Sanırım Keyt' in dediği doğru olan. "Would have done" if ' li cümlelerde kullanılan yapardım anlamına yatkın. Ama sanki You would have done cümlesinde yapacaktın ama yapmadın anlamı da var gibi geliyor ama işte dediğim gibi emin olamıyorum.


----------



## Binapesi

"You would have done .." Türkçe'ye motamot çevrilirse "-mışlığa sahip olurdun" anlamına geliyor, "birşeyi yapmış olurdun" demeye geliyor bu da.

"You would have soaked to the skin that day, if I hadn't let you in." 
"Seni içeri almış olmasaydım, sırılsıklam olmuştun o gün."


----------



## avok

şöyle olsa:

"You were going to do....., did you?"


----------



## Marselyus

Biraz artaştırdım . Aşağıda likini verdiğim forumda bir ingilizce hocası "would have done" ' ı açıklamış. Eğer hoca doğruysa ben de doğruyum . Bilenler incelesin.

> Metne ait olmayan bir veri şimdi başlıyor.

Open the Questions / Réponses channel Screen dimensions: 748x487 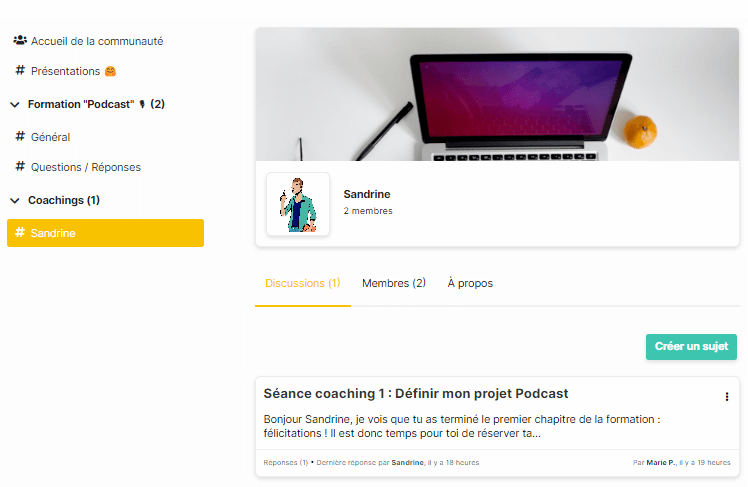pos(86,167)
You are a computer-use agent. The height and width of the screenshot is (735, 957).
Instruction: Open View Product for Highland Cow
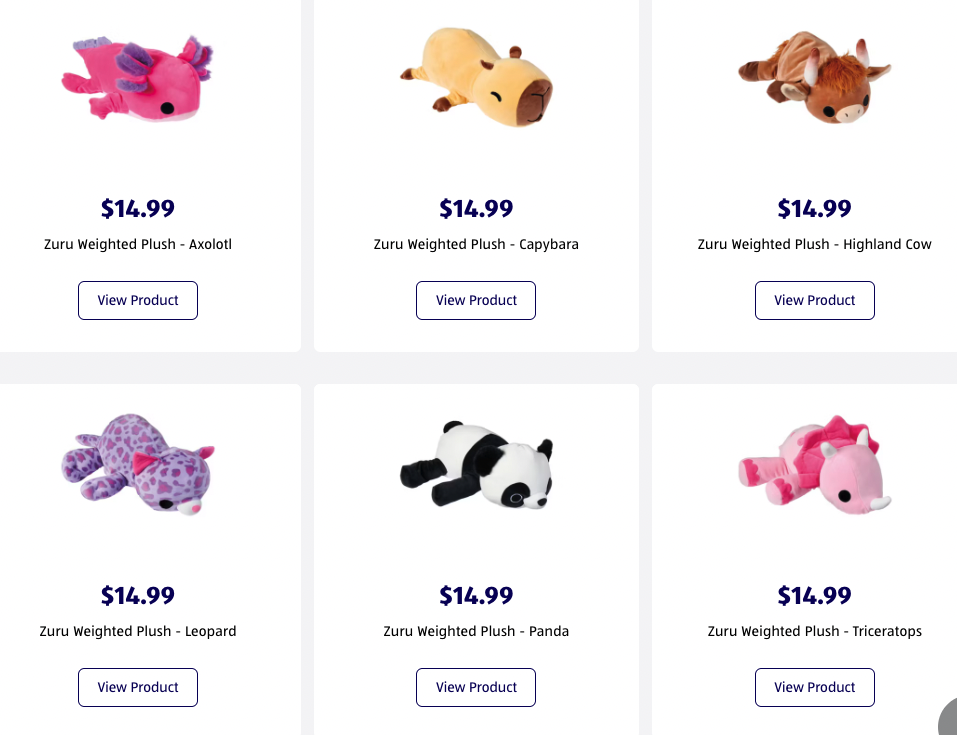click(x=814, y=300)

would have done= yapacakTI , 
http://www.dilforum.com/forum/archive/index.php/t-297.html


----------



## Böğürtlen

Merhaba,

Cümleyi "were going to do" ile yazdım. Çünkü "would have done" için bir site şu açıklamada bulunmuş:

WOULD HAVE DONE ( if clause Past Unreal ile birlikte kullanılır, olayın geçekleşmediğini ifade eder. )

I would have telephoned you, if I had known your number.
We would have bought a new car, if we had had enaugh money.
If I had gone to New Jersey,I would have sent you a postcard.

*Kaynak:* www(nokta)bolbilgi(nokta)com/modal-perfect-t114087(nokta)html

*Bir başka site:*

www(nokta)englishpage(nokta)com/conditional/pastconditional(nokta)html

Would have done ile yapılan cümleleri inceleyince gerçekleşmeyen bir olayın anlatıldığı görülüyor. Bu nedenle "were going to" kalıbının daha uygun olduğunu düşünüyorum.

İlginiz için ve yardımlarınız için teşekkür ederim.


----------



## Gencebay

Böğürtlen said:


> Merhaba,
> 
> "Dün .... yapacaktınız, yaptınız mı?" cümlesinde bulunan "yapacaktınız" kelimesini ingilizceye nasıl çevirebiliriz? Ben şöyle düşündüm ancak doğruluğundan emin değilim.
> 
> You would do .... yesterday, would you do?
> 
> Yardımlarınız için şimdiden teşekkür ederim.


 
Burda yukarda dendiği gibi ''was /were going to'' uygun olur ve fikrimce ''would have done'' da olur

I ıwould have done your homework but I had to go to the dentist


----------